**THE TASK:**
Write each line out a second time, exactly as shown below.

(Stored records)
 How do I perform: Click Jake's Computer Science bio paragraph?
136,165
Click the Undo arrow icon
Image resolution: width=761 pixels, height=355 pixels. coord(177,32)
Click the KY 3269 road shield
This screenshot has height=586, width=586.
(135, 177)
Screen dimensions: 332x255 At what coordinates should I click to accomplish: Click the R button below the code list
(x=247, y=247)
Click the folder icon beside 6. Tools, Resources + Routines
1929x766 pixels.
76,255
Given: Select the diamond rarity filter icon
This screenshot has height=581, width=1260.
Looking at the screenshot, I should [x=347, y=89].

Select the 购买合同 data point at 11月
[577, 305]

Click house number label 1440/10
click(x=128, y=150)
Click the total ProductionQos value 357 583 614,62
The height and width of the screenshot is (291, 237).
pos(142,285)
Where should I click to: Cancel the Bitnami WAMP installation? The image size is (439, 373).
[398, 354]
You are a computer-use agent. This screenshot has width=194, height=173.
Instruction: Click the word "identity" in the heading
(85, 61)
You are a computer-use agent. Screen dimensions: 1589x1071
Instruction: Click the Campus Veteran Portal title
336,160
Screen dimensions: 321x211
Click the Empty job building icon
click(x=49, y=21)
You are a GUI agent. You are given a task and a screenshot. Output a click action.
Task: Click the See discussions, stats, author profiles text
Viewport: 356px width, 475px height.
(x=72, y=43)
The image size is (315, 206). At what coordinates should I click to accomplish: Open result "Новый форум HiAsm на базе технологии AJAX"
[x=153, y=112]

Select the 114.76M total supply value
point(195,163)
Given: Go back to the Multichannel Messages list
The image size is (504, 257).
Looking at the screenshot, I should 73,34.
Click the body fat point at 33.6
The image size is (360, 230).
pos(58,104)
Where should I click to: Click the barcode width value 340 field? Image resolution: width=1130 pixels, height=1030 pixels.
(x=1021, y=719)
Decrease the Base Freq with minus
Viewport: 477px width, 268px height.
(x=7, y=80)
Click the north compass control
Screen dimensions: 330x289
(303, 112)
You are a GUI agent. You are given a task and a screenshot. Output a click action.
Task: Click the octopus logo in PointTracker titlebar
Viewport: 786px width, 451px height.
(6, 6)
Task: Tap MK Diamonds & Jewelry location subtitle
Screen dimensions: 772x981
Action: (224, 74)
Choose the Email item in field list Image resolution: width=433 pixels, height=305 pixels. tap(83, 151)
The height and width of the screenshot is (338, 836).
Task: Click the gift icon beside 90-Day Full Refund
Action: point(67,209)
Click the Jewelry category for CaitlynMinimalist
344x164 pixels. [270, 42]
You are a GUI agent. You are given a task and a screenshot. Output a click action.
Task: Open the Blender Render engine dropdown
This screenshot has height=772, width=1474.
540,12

**SOLUTION TO THIS TASK:**
 How do I perform: Click Jake's Computer Science bio paragraph?
136,165
Click the Undo arrow icon
Image resolution: width=761 pixels, height=355 pixels. coord(177,32)
Click the KY 3269 road shield
This screenshot has height=586, width=586.
(135, 177)
Screen dimensions: 332x255 At what coordinates should I click to accomplish: Click the R button below the code list
(x=247, y=247)
Click the folder icon beside 6. Tools, Resources + Routines
1929x766 pixels.
76,255
Given: Select the diamond rarity filter icon
This screenshot has height=581, width=1260.
Looking at the screenshot, I should [x=347, y=89].

Select the 购买合同 data point at 11月
[577, 305]

Click house number label 1440/10
click(x=128, y=150)
Click the total ProductionQos value 357 583 614,62
The height and width of the screenshot is (291, 237).
pos(142,285)
Where should I click to: Cancel the Bitnami WAMP installation? The image size is (439, 373).
[398, 354]
You are a computer-use agent. This screenshot has width=194, height=173.
Instruction: Click the word "identity" in the heading
(85, 61)
You are a computer-use agent. Screen dimensions: 1589x1071
Instruction: Click the Campus Veteran Portal title
336,160
Screen dimensions: 321x211
Click the Empty job building icon
click(x=49, y=21)
You are a GUI agent. You are given a task and a screenshot. Output a click action.
Task: Click the See discussions, stats, author profiles text
Viewport: 356px width, 475px height.
(x=72, y=43)
The image size is (315, 206). At what coordinates should I click to accomplish: Open result "Новый форум HiAsm на базе технологии AJAX"
[x=153, y=112]

Select the 114.76M total supply value
point(195,163)
Given: Go back to the Multichannel Messages list
The image size is (504, 257).
Looking at the screenshot, I should 73,34.
Click the body fat point at 33.6
The image size is (360, 230).
pos(58,104)
Where should I click to: Click the barcode width value 340 field? Image resolution: width=1130 pixels, height=1030 pixels.
(x=1021, y=719)
Decrease the Base Freq with minus
Viewport: 477px width, 268px height.
(x=7, y=80)
Click the north compass control
Screen dimensions: 330x289
(303, 112)
You are a GUI agent. You are given a task and a screenshot. Output a click action.
Task: Click the octopus logo in PointTracker titlebar
Viewport: 786px width, 451px height.
(6, 6)
Task: Tap MK Diamonds & Jewelry location subtitle
Screen dimensions: 772x981
Action: (224, 74)
Choose the Email item in field list Image resolution: width=433 pixels, height=305 pixels. tap(83, 151)
The height and width of the screenshot is (338, 836).
Task: Click the gift icon beside 90-Day Full Refund
Action: point(67,209)
Click the Jewelry category for CaitlynMinimalist
344x164 pixels. [270, 42]
You are a GUI agent. You are given a task and a screenshot. Output a click action.
Task: Open the Blender Render engine dropdown
This screenshot has height=772, width=1474.
540,12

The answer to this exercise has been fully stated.